# [What you have to do]
Reproduce every one of the following records word for word, keeping each line unchanged.

-- Start Records provided --

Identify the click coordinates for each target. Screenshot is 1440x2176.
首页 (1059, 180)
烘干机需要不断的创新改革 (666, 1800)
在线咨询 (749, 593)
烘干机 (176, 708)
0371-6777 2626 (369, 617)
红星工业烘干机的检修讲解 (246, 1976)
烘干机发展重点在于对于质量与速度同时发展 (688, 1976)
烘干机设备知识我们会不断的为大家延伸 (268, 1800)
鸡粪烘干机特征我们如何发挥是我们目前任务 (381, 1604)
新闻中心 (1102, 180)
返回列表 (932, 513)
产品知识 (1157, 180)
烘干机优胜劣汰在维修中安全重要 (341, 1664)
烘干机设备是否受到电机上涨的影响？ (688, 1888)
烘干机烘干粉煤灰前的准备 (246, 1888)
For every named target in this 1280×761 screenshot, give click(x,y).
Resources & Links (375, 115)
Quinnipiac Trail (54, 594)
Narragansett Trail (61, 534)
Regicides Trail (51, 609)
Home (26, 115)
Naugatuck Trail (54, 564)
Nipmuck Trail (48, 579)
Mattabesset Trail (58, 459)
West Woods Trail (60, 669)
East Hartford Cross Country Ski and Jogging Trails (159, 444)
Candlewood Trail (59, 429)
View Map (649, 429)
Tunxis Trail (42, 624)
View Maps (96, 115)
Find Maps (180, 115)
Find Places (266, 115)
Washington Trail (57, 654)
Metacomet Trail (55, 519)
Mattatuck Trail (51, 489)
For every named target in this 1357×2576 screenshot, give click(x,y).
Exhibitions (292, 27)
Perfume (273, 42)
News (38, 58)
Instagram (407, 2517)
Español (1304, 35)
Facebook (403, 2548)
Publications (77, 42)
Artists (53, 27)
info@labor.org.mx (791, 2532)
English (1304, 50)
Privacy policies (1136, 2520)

-- End Records provided --

# [Correct answer]
Identify the click coordinates for each target. Screenshot is 1440x2176.
首页 (1059, 180)
烘干机需要不断的创新改革 (666, 1800)
在线咨询 (749, 593)
烘干机 (176, 708)
0371-6777 2626 (369, 617)
红星工业烘干机的检修讲解 (246, 1976)
烘干机发展重点在于对于质量与速度同时发展 (688, 1976)
烘干机设备知识我们会不断的为大家延伸 (268, 1800)
鸡粪烘干机特征我们如何发挥是我们目前任务 (381, 1604)
新闻中心 (1102, 180)
返回列表 (932, 513)
产品知识 (1157, 180)
烘干机优胜劣汰在维修中安全重要 (341, 1664)
烘干机设备是否受到电机上涨的影响？ (688, 1888)
烘干机烘干粉煤灰前的准备 (246, 1888)
For every named target in this 1280×761 screenshot, give click(x,y).
Resources & Links (375, 115)
Quinnipiac Trail (54, 594)
Narragansett Trail (61, 534)
Regicides Trail (51, 609)
Home (26, 115)
Naugatuck Trail (54, 564)
Nipmuck Trail (48, 579)
Mattabesset Trail (58, 459)
West Woods Trail (60, 669)
East Hartford Cross Country Ski and Jogging Trails (159, 444)
Candlewood Trail (59, 429)
View Map (649, 429)
Tunxis Trail (42, 624)
View Maps (96, 115)
Find Maps (180, 115)
Find Places (266, 115)
Washington Trail (57, 654)
Metacomet Trail (55, 519)
Mattatuck Trail (51, 489)
For every named target in this 1357×2576 screenshot, give click(x,y).
Exhibitions (292, 27)
Perfume (273, 42)
News (38, 58)
Instagram (407, 2517)
Español (1304, 35)
Facebook (403, 2548)
Publications (77, 42)
Artists (53, 27)
info@labor.org.mx (791, 2532)
English (1304, 50)
Privacy policies (1136, 2520)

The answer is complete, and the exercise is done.